Saved data entries

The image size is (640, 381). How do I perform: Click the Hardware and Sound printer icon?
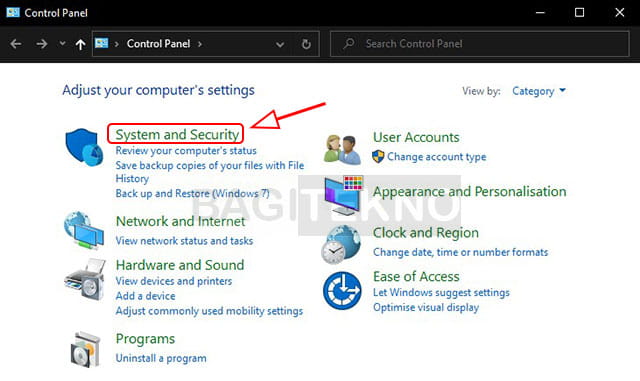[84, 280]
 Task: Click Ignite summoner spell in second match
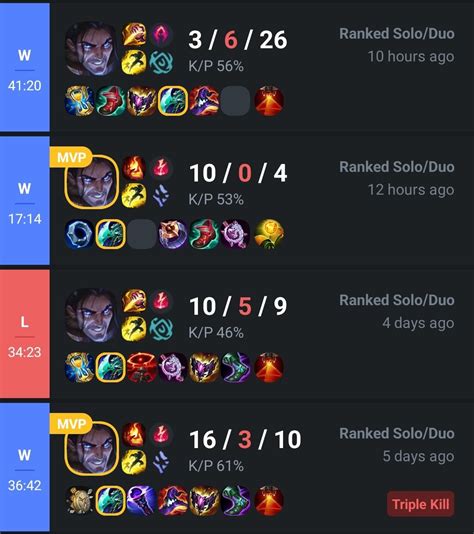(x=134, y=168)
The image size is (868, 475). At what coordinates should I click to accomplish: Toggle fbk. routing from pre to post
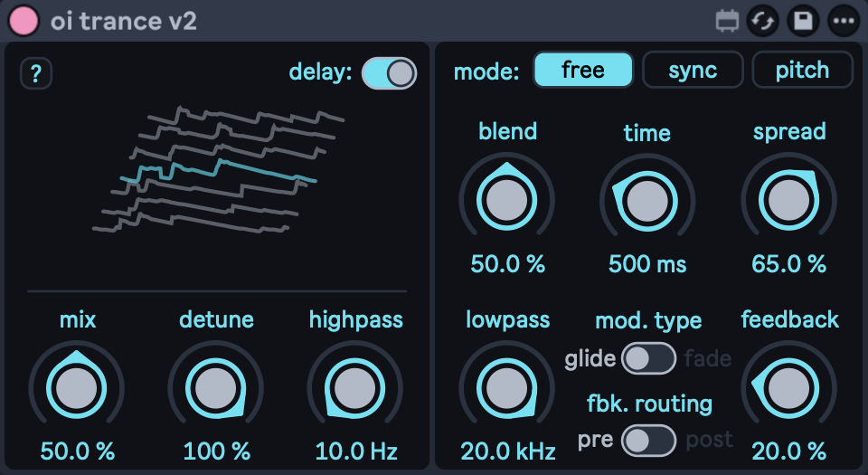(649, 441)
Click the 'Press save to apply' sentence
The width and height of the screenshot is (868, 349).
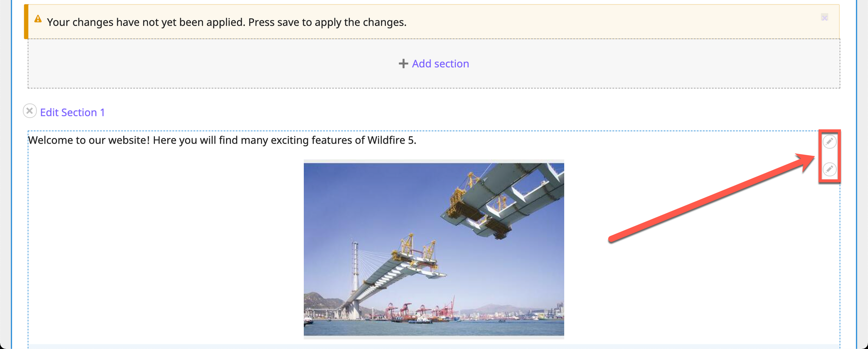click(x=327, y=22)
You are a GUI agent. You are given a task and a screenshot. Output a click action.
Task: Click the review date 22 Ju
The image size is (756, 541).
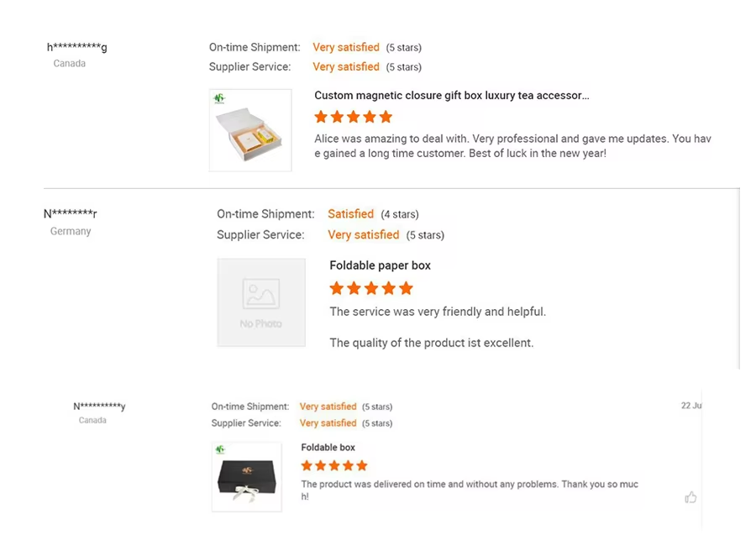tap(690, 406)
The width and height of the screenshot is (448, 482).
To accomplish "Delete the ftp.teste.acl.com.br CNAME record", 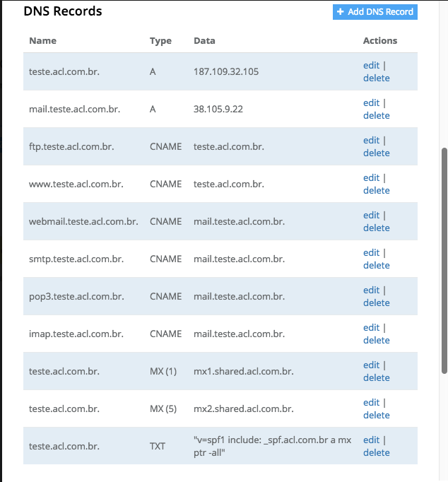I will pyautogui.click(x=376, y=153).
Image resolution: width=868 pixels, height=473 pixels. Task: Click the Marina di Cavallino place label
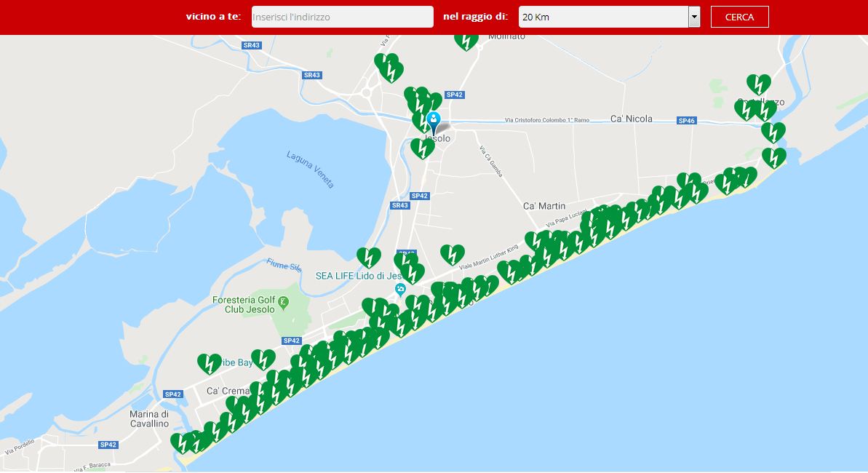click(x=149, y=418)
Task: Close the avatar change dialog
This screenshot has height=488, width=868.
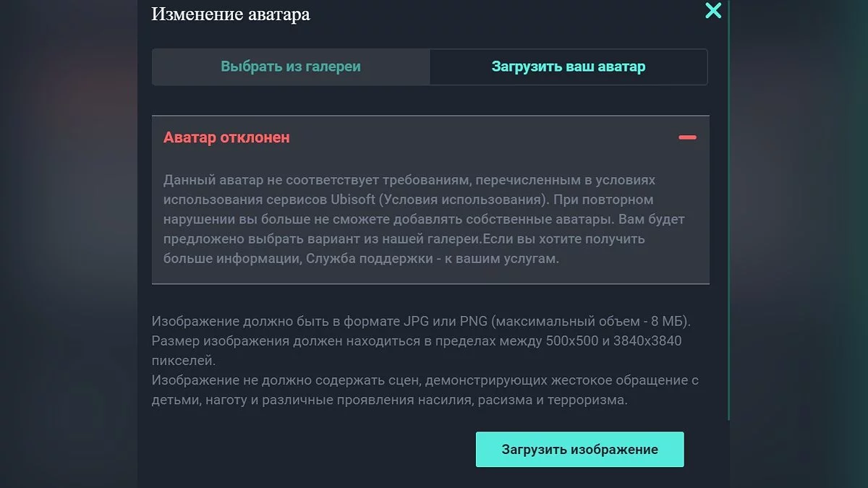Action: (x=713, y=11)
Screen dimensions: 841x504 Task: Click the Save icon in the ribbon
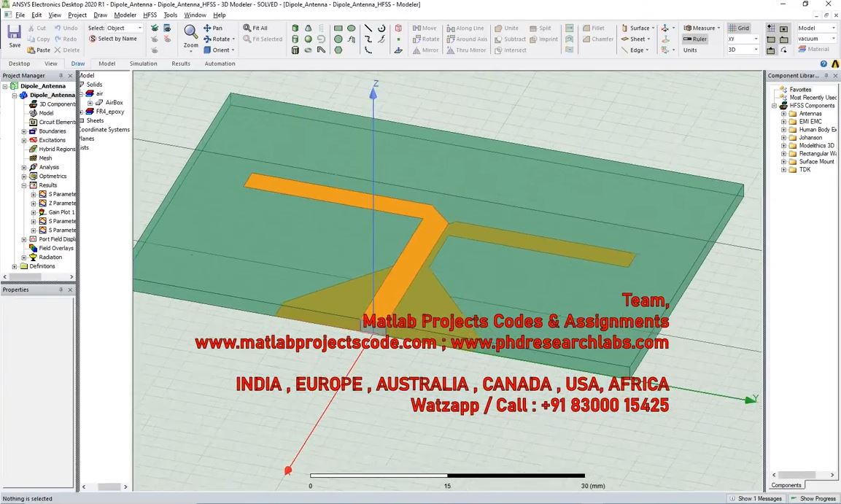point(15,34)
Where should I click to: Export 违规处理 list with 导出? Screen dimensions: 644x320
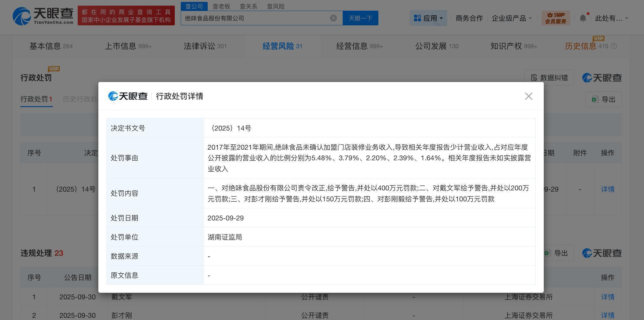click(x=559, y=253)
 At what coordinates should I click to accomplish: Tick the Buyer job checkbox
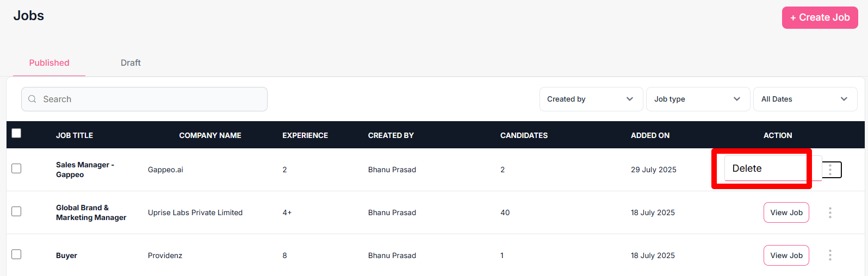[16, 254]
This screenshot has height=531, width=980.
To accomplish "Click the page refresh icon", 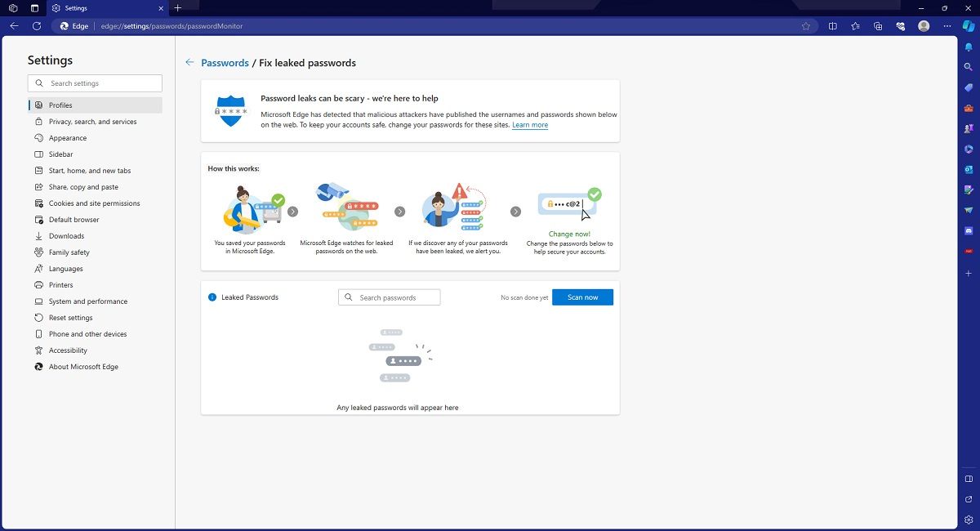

=== Prompt ===
Please retype the lines from the one that contains "This screenshot has height=488, width=868." through the final line of the data, both included, without any pictures.

=== Reply to the exercise ===
This screenshot has height=488, width=868.
Action: (x=713, y=11)
Screen dimensions: 841x504 Task: Click the Save icon in the ribbon
point(15,34)
Where should I click to: Export 违规处理 list with 导出? Screen dimensions: 644x320
click(x=559, y=253)
 At what coordinates should I click to accomplish: Tick the Buyer job checkbox
[16, 254]
This screenshot has height=531, width=980.
To accomplish "Click the page refresh icon", 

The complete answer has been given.